What do you do and why?
I am the west region Portfolio Director for ThoughtWorks, a global technology company helping companies achieve their most ambitious missions. Technology — when used for good, not evil — has fed billions of people, lifted billions out of poverty, and saved millions of lives. When technology’s used for ill purposes, however, it can do the opposite. I engage in this mission to advocate for the good use of technology over its evil use.
Additionally, I speak at a few conferences a year, and have authored a couple of books, including one on how to navigate the world of technology consulting.
What change would you like to enact in the world?

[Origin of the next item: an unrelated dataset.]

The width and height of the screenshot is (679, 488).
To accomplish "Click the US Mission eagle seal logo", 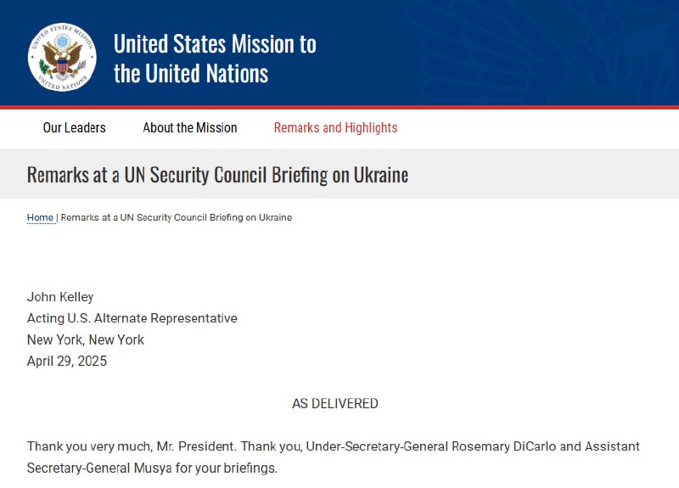I will 61,58.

Generally, I would love to see an increase in empathy and a decrease in judgmental views of the world. Of course, in terms of technology, I would love to see more technologies that empower people — and fewer that exploit them. I would love to see a social media world in which the product is designed for the end user as its primary customer, rather than on in which users’ information is sold to advertisers as a revenue model. Generally, anything that promotes more hope-based decision making over fear.
Tell us a fun fact about yourself.
I have a 775-day streak learning Portuguese on DuoLingo, and over 1100 consecutive days logging my food on MyFitnessPal. Despite this, I totally promise I don’t suffer from OCD!
Why did you join IVY?
Personally, it was about making connections with people a bit outside my normal professional circles. I was new to SF, and one day, I woke up and realized that nearly all my friends here are current or former ThoughtWorks employees. I figured it was about time to change that.
I have not been disappointed, as I’ve had experiences — from bubble soccer to traveling in Peru to numerous thought leader conversations — that I would have not had anywhere else.
What has been your most memorable IVY Experience?
On a hike in Peru, one of my fellow hikers and I decided to make our way down early, ahead of the rest of the crowd. It was an exhausting hike (14 miles at 13,500 feet) — and though we got a bit lost (and, in retrospect, I would not recommend breaking away from the group) — I made a great connection with the person I got lost with and the rest of the group as a result!